The market attracted buyers from a wide range
of cultural backgrounds.

Many of the animals were bought for home butchering
and transported in the boots and back seats of cars.

It saleyards been trading for over 120 years.

You can tell I am coveting some of that timber, can't you?

Isn't the Internet wonderful?
I just found the minutes from a Council Meeting last year
that say the market has a heritage overlay.
 Parts of it will be preserved, with some of the later
parts demolished and used as a local market/farmer's market.

I did have my eye on those little doors, but I will
be a good girl and leave them where they are
for future generations to enjoy.



  1. Some people won't be happy until everyone eats nothing but tofu hotdogs. Rather than close the market, where trade could be monitored, they've driven it underground. We have a small poultry auction twice monthly in our area. There are some people, mostly recent immigrants, who go there to buy live birds to eat. There are also a lot of backyard poultry people who use it to buy and sell extra birds. There is always a government health inspector there to monitor for disease, and they keep track of names and addresses. It doesn't seem that difficult. I'd prefer a sale where all the buyers were looking for pets, of course, but there aren't that many of us.

  2. I'm with you on those doors!!

  3. Hazel, those doors, those doors, those doors......unfortunately I would have ripped em off and tucked em under my arm...cos you can bet they wont be the bits they keep! You have better 'crusty, rusty old and musty' control than me......

  4. Hi, loving those doors too. Your posts are always so interesting!

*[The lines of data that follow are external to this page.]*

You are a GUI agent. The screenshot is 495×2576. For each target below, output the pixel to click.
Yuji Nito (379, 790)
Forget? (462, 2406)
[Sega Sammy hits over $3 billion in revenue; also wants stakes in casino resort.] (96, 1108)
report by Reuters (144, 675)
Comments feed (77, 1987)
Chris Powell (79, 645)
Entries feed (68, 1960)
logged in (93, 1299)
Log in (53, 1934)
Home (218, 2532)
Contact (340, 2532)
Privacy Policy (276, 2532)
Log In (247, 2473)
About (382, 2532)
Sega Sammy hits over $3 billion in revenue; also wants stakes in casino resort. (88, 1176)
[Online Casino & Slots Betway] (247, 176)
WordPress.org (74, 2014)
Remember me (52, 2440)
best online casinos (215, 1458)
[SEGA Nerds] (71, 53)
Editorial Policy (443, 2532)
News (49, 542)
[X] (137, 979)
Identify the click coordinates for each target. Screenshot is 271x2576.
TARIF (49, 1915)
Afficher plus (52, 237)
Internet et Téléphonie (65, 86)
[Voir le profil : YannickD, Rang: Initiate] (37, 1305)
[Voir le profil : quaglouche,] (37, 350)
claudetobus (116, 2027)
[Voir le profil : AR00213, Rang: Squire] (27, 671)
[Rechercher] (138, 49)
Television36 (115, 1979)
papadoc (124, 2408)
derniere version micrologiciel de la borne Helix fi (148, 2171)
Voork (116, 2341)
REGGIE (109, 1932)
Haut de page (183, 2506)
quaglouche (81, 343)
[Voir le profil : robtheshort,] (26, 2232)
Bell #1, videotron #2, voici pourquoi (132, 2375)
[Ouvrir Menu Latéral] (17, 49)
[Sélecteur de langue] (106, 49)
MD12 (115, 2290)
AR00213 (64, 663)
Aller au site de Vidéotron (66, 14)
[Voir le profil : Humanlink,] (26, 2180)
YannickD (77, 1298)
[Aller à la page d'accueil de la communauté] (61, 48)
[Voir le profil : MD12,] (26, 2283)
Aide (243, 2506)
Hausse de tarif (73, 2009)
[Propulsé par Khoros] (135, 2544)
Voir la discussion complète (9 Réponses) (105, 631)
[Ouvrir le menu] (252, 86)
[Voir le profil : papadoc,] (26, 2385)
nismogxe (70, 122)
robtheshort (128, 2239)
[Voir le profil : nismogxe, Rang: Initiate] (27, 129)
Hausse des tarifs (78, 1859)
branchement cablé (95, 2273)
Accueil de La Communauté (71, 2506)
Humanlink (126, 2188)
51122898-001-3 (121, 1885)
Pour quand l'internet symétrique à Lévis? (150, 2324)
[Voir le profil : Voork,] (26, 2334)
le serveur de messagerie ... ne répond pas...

  5. You put those gates back on the hinges Hazel! Seriously though, don't you just love that weathered look. Something that just can't be faked. I'm sure your outdoor kitchen will be a ripper and your materials will just jump out at you somewhere... maybe just not these yards. cheers Wendy

  6. yes those wooden doors are definitely covetable. For the first time in a while I went through Mernda recently and was amazed that the region the was rural is now so built up. And without decent public transport I think.

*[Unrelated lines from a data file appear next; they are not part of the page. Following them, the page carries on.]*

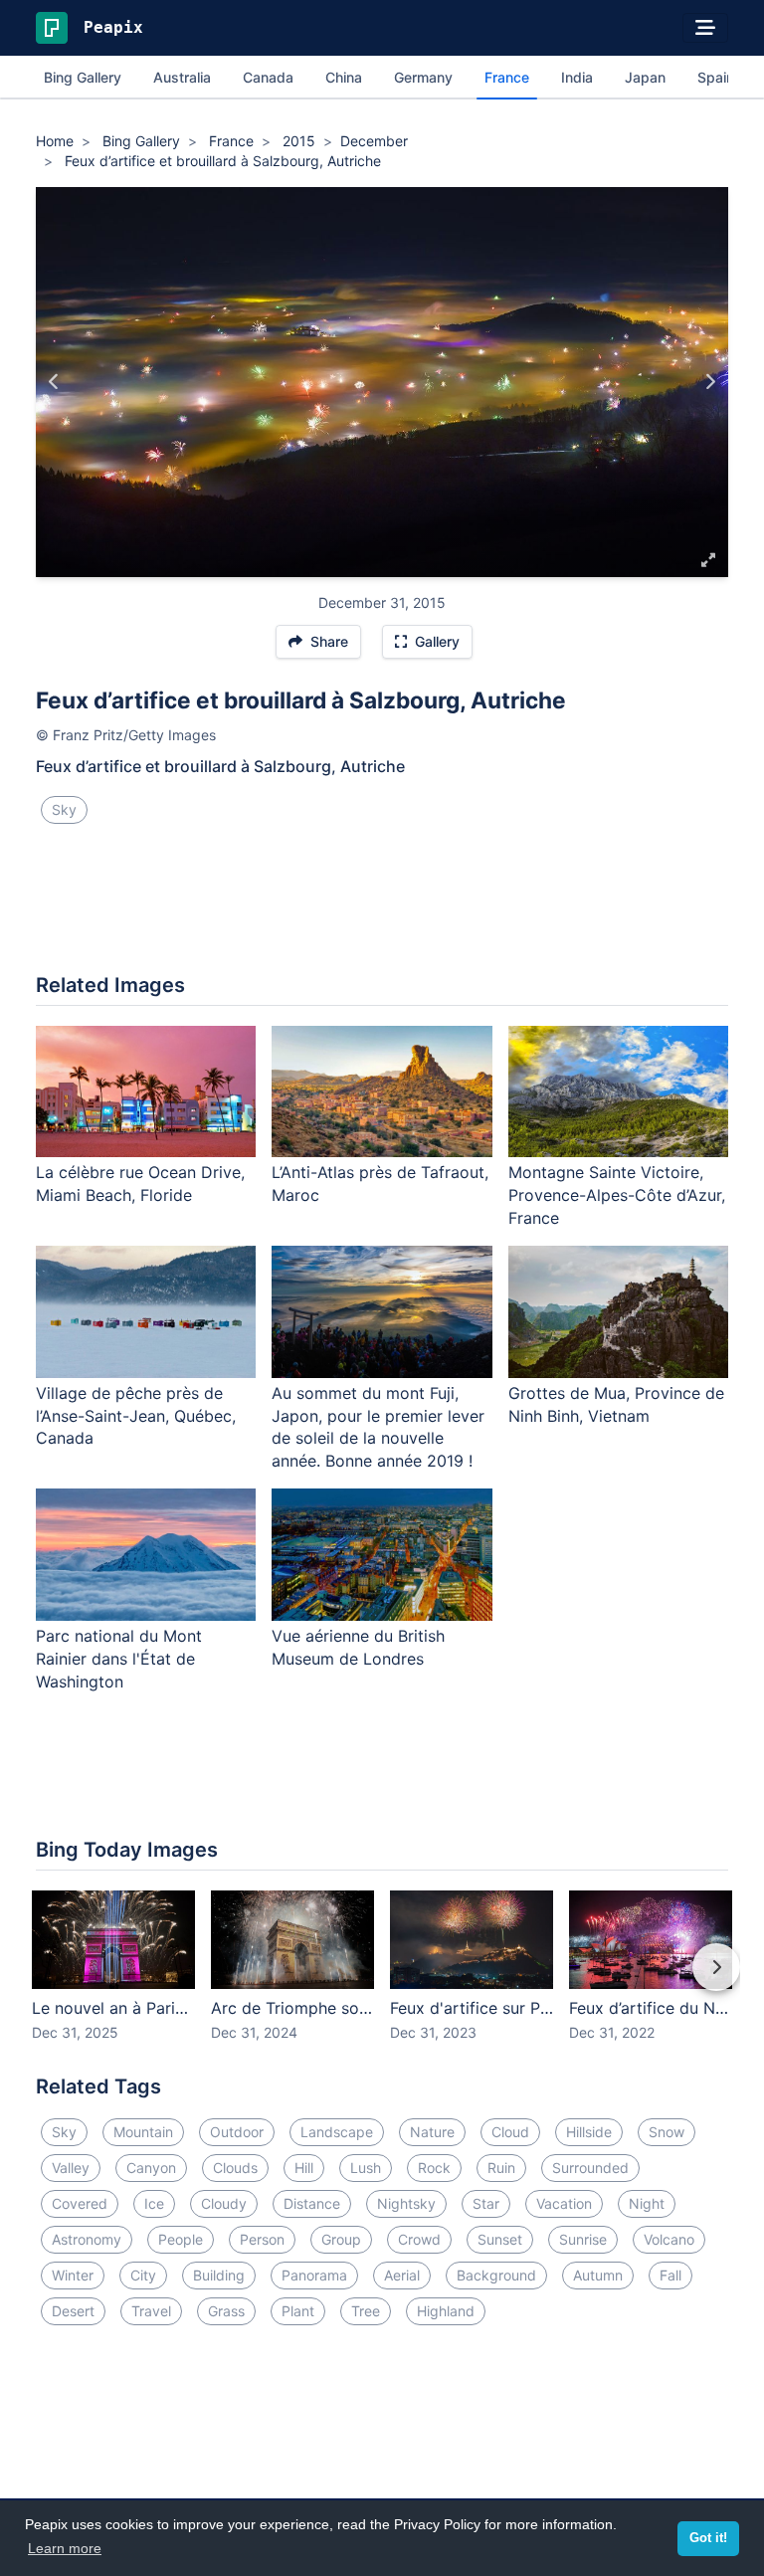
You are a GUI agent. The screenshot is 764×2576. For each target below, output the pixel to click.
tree (365, 2310)
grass (226, 2310)
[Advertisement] (382, 906)
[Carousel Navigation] (382, 1981)
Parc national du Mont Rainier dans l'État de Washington (119, 1658)
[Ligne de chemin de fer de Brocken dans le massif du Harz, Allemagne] (54, 382)
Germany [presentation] (423, 77)
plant (298, 2310)
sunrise (583, 2239)
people (180, 2239)
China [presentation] (343, 77)
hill (303, 2167)
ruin (501, 2167)
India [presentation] (577, 77)
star (486, 2203)
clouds (235, 2167)
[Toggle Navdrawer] (705, 28)
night (647, 2203)
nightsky (406, 2203)
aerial (402, 2275)
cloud (510, 2131)
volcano (669, 2239)
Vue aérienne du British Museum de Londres (358, 1647)
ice (154, 2203)
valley (71, 2167)
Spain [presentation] (715, 77)
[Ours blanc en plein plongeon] (709, 382)
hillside (589, 2131)
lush (365, 2167)
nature (432, 2131)
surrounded (590, 2167)
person (262, 2239)
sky (64, 809)
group (341, 2239)
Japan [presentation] (645, 77)
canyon (151, 2167)
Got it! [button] (708, 2538)
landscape (336, 2131)
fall (670, 2275)
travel (151, 2310)
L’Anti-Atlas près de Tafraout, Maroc (380, 1183)
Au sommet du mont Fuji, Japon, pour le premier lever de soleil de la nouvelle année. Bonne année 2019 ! (378, 1427)
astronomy (86, 2239)
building (219, 2275)
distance (312, 2203)
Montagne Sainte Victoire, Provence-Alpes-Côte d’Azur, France (616, 1195)
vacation (564, 2203)
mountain (143, 2131)
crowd (419, 2239)
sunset (500, 2239)
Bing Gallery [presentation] (82, 77)
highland (446, 2310)
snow (666, 2131)
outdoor (237, 2131)
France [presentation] (506, 77)
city (143, 2275)
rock (434, 2167)
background (496, 2275)
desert (73, 2310)
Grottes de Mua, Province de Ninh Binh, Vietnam (616, 1404)
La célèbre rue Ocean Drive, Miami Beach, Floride (140, 1183)
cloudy (224, 2203)
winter (73, 2275)
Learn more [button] (64, 2548)
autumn (598, 2275)
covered (79, 2203)
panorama (314, 2275)
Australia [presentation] (182, 77)
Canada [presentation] (268, 77)
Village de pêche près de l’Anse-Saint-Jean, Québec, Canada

  7. Funny how some of us see the old weathered wood and have a near visceral reaction to it. I love it. The DW on the other hand... it's old -throw it out.

  8. Properly-aged timber lasts for ages, doesn't it, so why do all the pieces of garden furniture on the market today only last for 4 or 5? Manufacturers have a vested interest in making things artificially obsolete.
    That place looks as if it will be a great venue for a Farmers Market.

  9. Wow! How lovely to read a post about Mernda! My mum was named after the town because my grandfather was a builder who worked on a number of public buildings there after WW1. My mum had a hard time as a student at covents as she claimed the nuns gave her a hard time because her name wasn't a saint's name. A few years ago I had a student whose middle name was Mernda. her mother told me she was named in honour of a much loved great mum wasn't the only one with the name. I visited Mernda in 1971 and took photos but I guess it's changed since then!